Last edited by a moderator: May 6, 2017
3. Jul 20, 2013

### lurflurf

Wrong, you cannot move the exponent inside the radical. That you arrived at -1=1 is a sign of a mistake.

Last edited: Jul 20, 2013
4. Jul 20, 2013

### micromass

A mistake? For sure. But a very interesting mistake. "Paradoxes" of these kind indicate that something very interesting is going on with complex exponents. In particular, they indicate that complex exponents (such as roots) are multivalued. Once you take this approach, all paradoxes vanish :tongue2:

5. Jul 20, 2013

### symbolipoint

Would it be enough just to accept the definition so that we use both of these:

i*i=-1 and i=sqrt(-1)

This is what happens with (-i).
(-i)*(-i)=(-1)(-1)*i*i=(1)*(-1)=-1
What went wrong there?
Apparantly i*i=-1 and (-i)(-i)=-1.

Still seem good. i*i still -1 and (-1)(-1)=1

Last edited: Jul 20, 2013
6. Jul 20, 2013

### hilbert2

Yeah, similarly, by naively taking the natural logarithm of both sides of equation $e^{0}=e^{2\pi i}$ one gets the result $0=2\pi i$.

7. Jul 20, 2013

### HallsofIvy

Well, there are your first two errors! To begin with, it is "i", not "I"!
(I suspect your editor automatically changed your "i" to "I". So did mine- I had to "fool" it by typing "ia", then going back and deleting the "a"!)
More importantly, it is a mistake to write "$a= \sqrt{-1}$ because there is no such number before we define "i" and you can't define a new number to be something that doesn't exist to begin with! Defining "i" to be "the number whose square is -1" is better because -1, at least, does exist before we define the complex numbers. But has the difficulty that once we start working with the complex numbers we find that every number, except 0, has two square roots and this does not tell us which of the two roots of -1 "i" is.

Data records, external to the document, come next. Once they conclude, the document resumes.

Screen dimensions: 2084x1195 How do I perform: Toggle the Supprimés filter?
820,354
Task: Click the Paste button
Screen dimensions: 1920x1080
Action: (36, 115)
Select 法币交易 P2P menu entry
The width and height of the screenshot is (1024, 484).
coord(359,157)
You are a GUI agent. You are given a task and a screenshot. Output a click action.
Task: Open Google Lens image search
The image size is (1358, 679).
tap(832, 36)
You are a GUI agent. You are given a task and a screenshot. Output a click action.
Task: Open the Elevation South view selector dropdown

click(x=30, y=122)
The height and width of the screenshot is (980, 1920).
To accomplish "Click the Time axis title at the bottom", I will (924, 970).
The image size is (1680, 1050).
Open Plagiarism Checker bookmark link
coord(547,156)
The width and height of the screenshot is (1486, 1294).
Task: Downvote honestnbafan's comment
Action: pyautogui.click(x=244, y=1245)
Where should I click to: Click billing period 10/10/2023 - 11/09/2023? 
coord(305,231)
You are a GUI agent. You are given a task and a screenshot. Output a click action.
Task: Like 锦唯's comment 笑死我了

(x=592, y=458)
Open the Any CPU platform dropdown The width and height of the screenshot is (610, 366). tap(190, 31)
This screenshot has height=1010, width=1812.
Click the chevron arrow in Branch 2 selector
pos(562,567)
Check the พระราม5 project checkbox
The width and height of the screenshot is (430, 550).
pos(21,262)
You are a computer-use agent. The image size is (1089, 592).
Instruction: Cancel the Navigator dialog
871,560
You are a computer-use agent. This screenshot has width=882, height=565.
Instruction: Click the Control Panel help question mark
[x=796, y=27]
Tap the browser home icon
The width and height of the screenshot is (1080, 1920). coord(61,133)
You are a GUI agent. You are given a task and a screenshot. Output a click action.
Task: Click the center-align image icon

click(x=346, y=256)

Better is to define the complex numbers to be the set of orderd pairs of real numbers, (a, b), with addition defined by (a, b)+ (c, d)= (a+ b, c+ d) and multiplication by (a, b)*(c, d)= (ac- bc, ad+ bc). We can then identify the real numbers with pairs of the form (x, 0) and "i" with (0, 1).

With the "ordered pairs" definition, above, [tex]i^2= (0, 1)(0, 1)= (0(0)-(1)(1), 0(1)+ 0(1))= (-1, 0)[tex] which we have already identified with the real number -1.